The individual mandate is no longer enforced nationwide, but certain states still enforce it on a state level. If you live in one of these states and you do not purchase health insurance coverage, you may be in for an unwanted financial surprise later this year when you receive your state tax return.
#8: You Have Options If You Lose Coverage Suddenly
If life comes at you fast and you find yourself without health insurance coverage for one reason or another, you have plenty of options to choose from.
- COBRA allows you to maintain your employer-sponsored health insurance plan, usually for up to 18 months after you leave your job, regardless of whether you quit voluntarily or were fired, except in the case of gross negligence.
- Short-term health insurance plans allow you to purchase basic health insurance coverage during any time of the year, albeit at a usually higher price.

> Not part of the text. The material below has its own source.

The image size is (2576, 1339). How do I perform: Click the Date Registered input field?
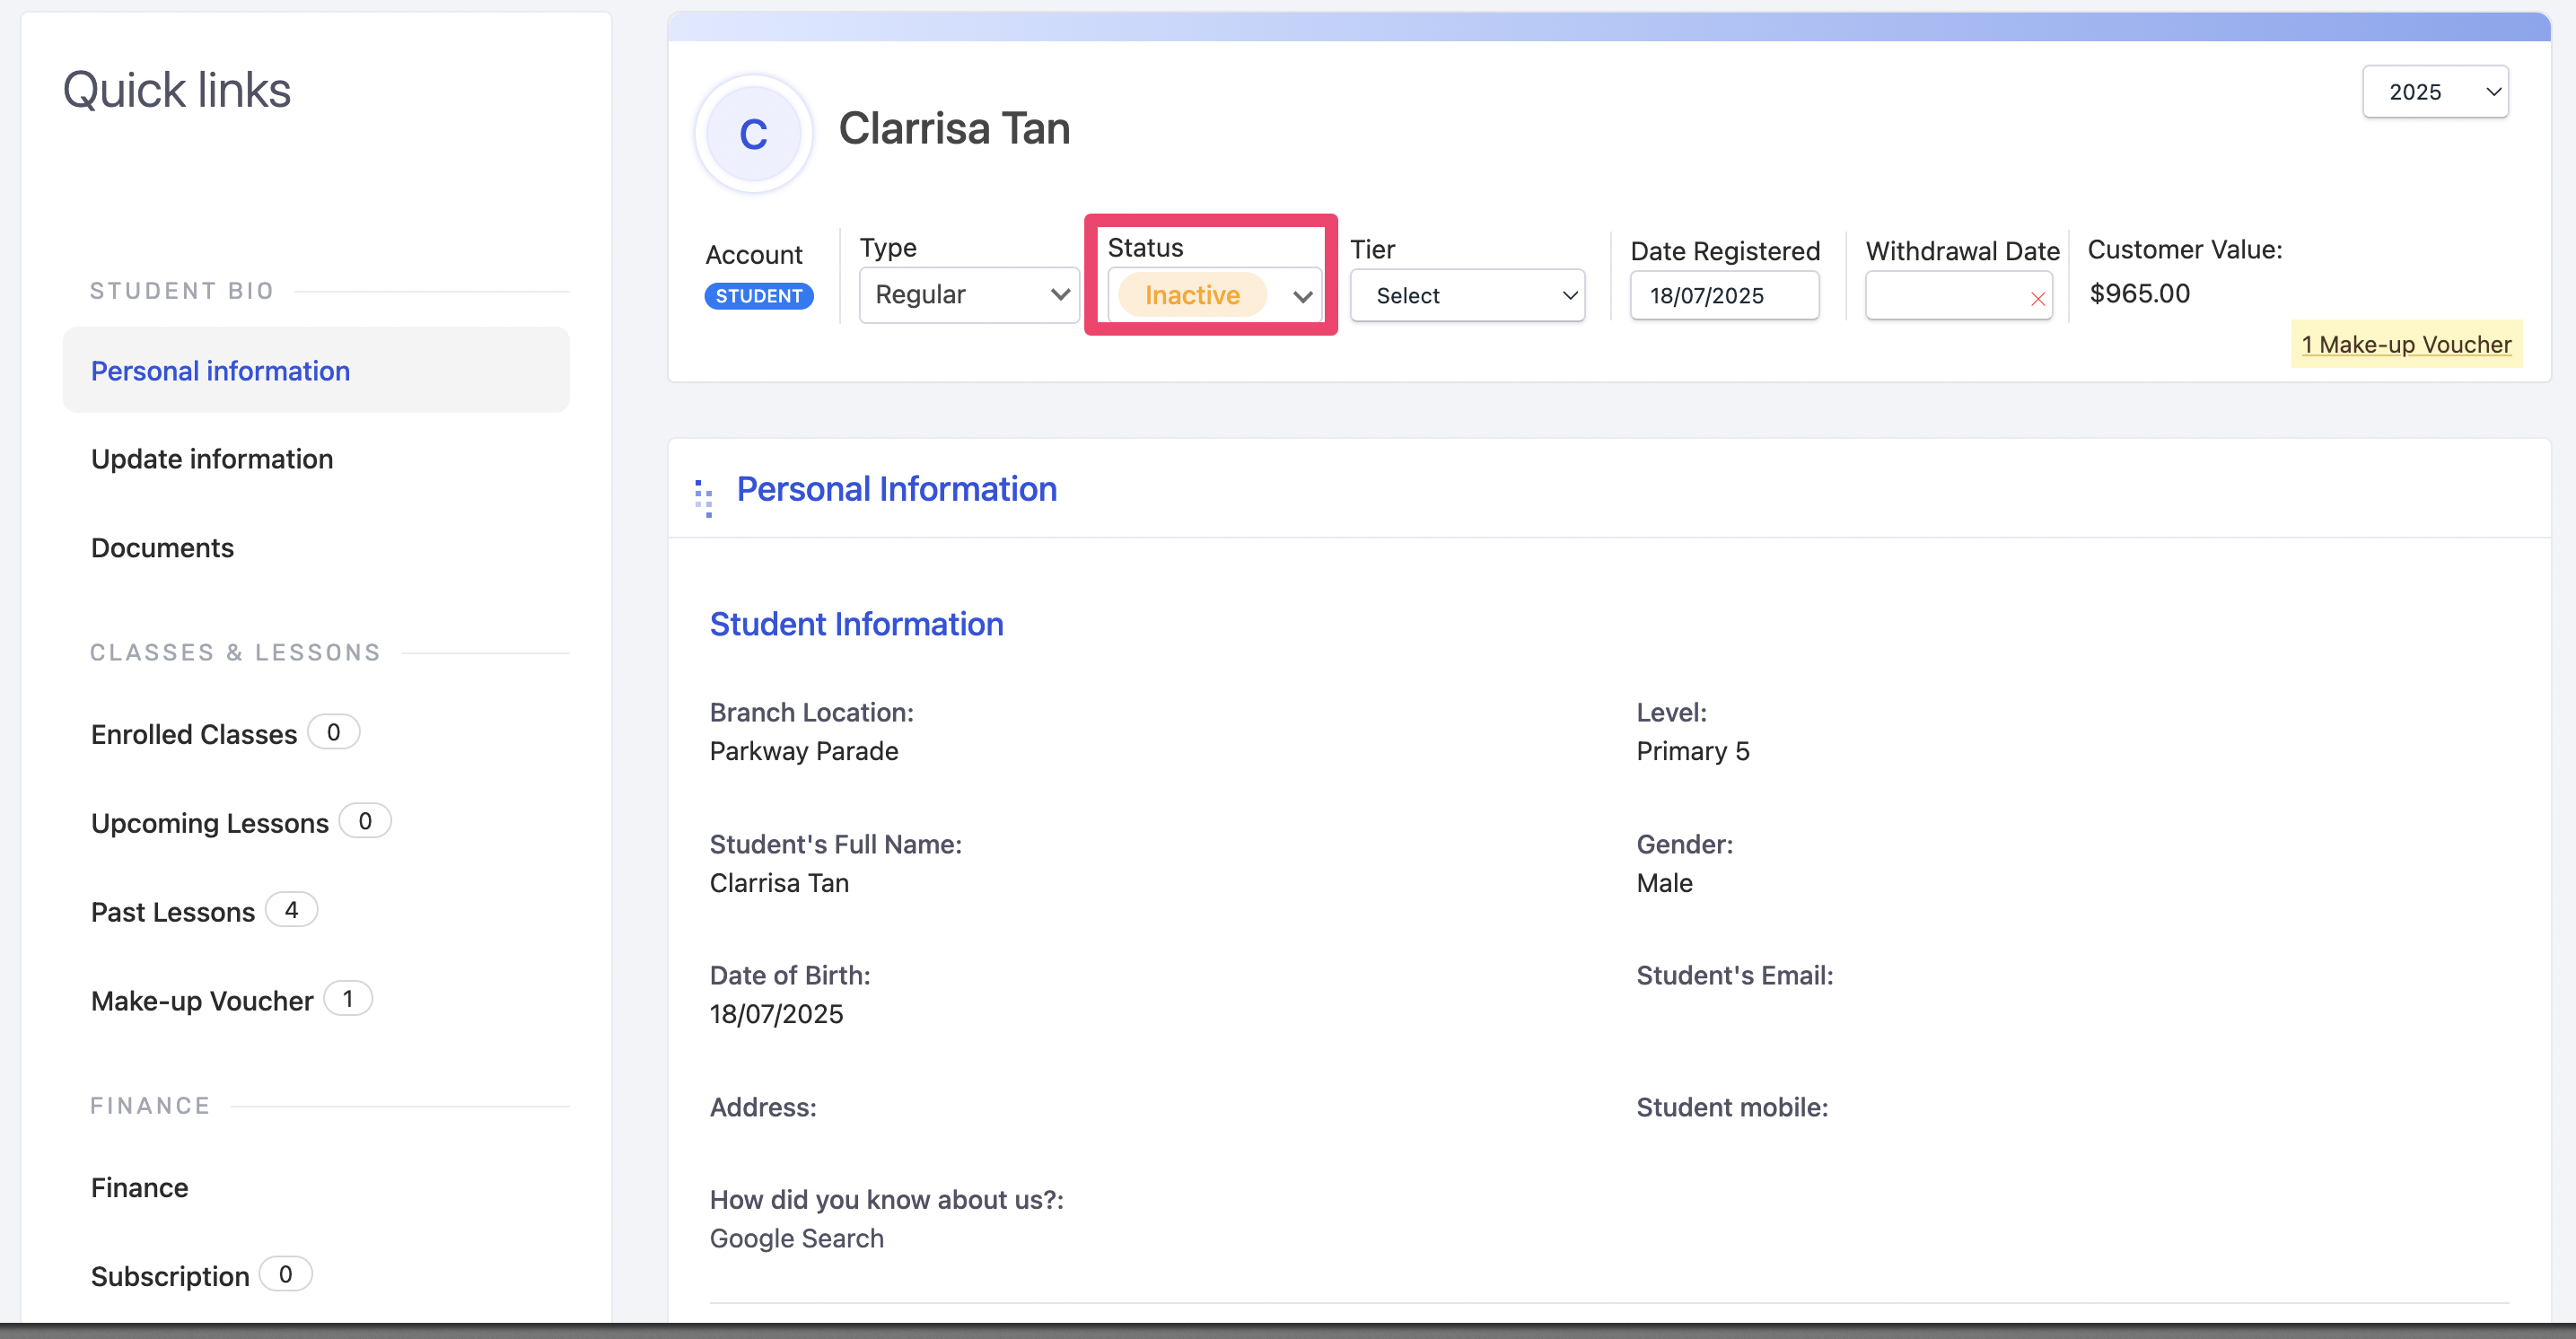click(x=1723, y=296)
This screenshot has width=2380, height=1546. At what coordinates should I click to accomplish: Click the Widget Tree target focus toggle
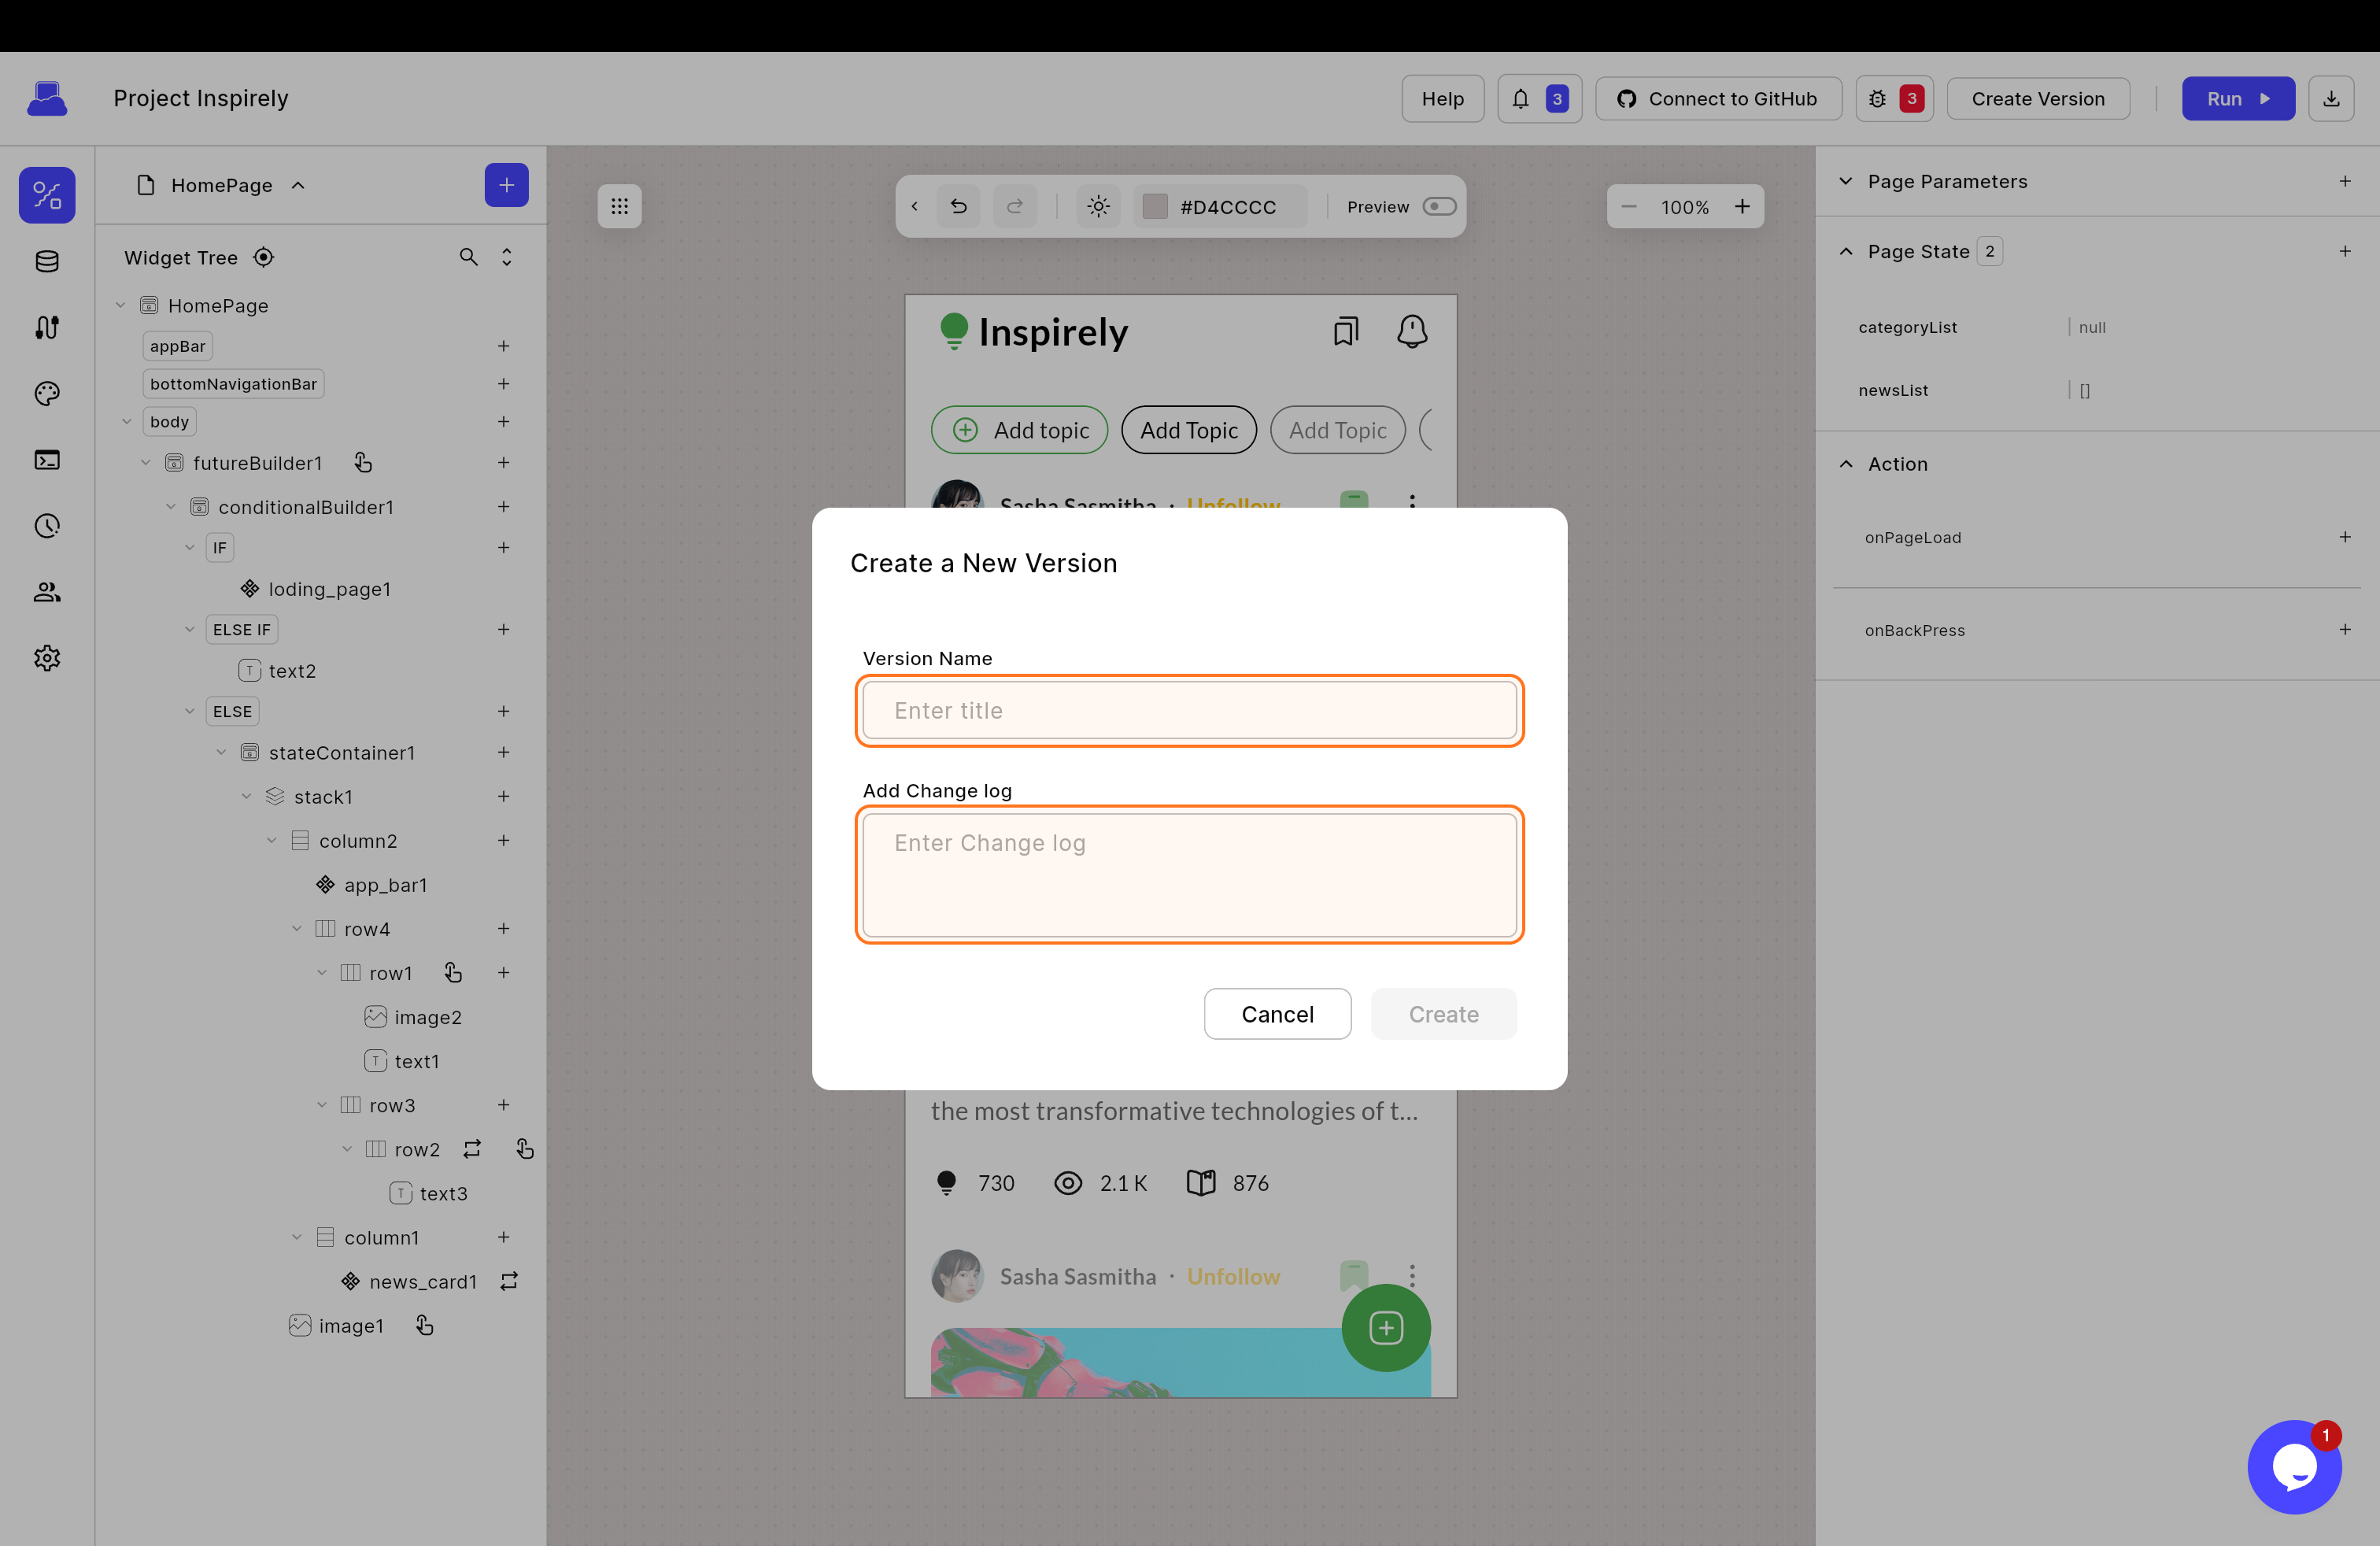263,257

- Sometimes, you can get health insurance immediately from the Marketplace on healthcare.gov, a health insurance shopping and enrollment service managed by the federal government. More information on Marketplace plans is included in the section below.
#9: You Can’t Always Buy Health Insurance When You Want To
If you don’t get health insurance through your employer or a membership organization, a popular third choice is purchasing an Individual or Family plan through the Marketplace on healthcare.gov.
Marketplace plans cannot always be purchased at any time, though. There are two periods during which you can purchase a health insurance plan through the Marketplace:
- Open Enrollment Period. During this period of time, anyone can purchase a new plan or modify their existing one. Click here to see the Open Enrollment Period for this year.
- Special Enrollment Period. If you have a qualifying life event, you will have the option to purchase a new plan or modify your existing one outside of the Open Enrollment Period.
#10: Some Individuals Can Get Free or Heavily Discounted Health Insurance Coverage
If you’re having trouble affording a traditional health insurance plan from your employer, a membership organization, or the Marketplace, you may qualify for one of the following programs to receive free or heavily discounted health insurance coverage.
- Medicare is a federal program intended primarily for individuals age 65 or older.
- Medicaid is a federal program intended primarily for individuals with low annual incomes.
- CHIP is a federal program for individuals who make too much to qualify for Medicaid, but too little to be able to easily purchase traditional health insurance plans. Children in families that qualify for CHIP are eligible for free or heavily discounted health insurance.
The upside to the above plans is that they are almost always less expensive than traditional health insurance plans are. However, they are also usually less robust in terms of which healthcare services you’re covered for. They also usually provide less flexibility regarding how frequently you can see healthcare providers, as well as which healthcare providers you have access to.
Finding health insurance coverage isn’t the most simple thing in the world—you have many options to choose from, and it’s important for you to pick the right options for you in particular so that you have the most coverage at the lowest price.
Keep the above guidelines in mind as you shop around for health insurance coverage and you’ll give yourself the best chances of picking the perfect plan.
As a final guideline, be sure to work with a health insurance company that puts the physical and mental wellbeing of the patient first. By working with a company that has a digital-first and convenient approach to managing billing and how you access healthcare services, you can stay healthy throughout the year without having to deal with unnecessary stress.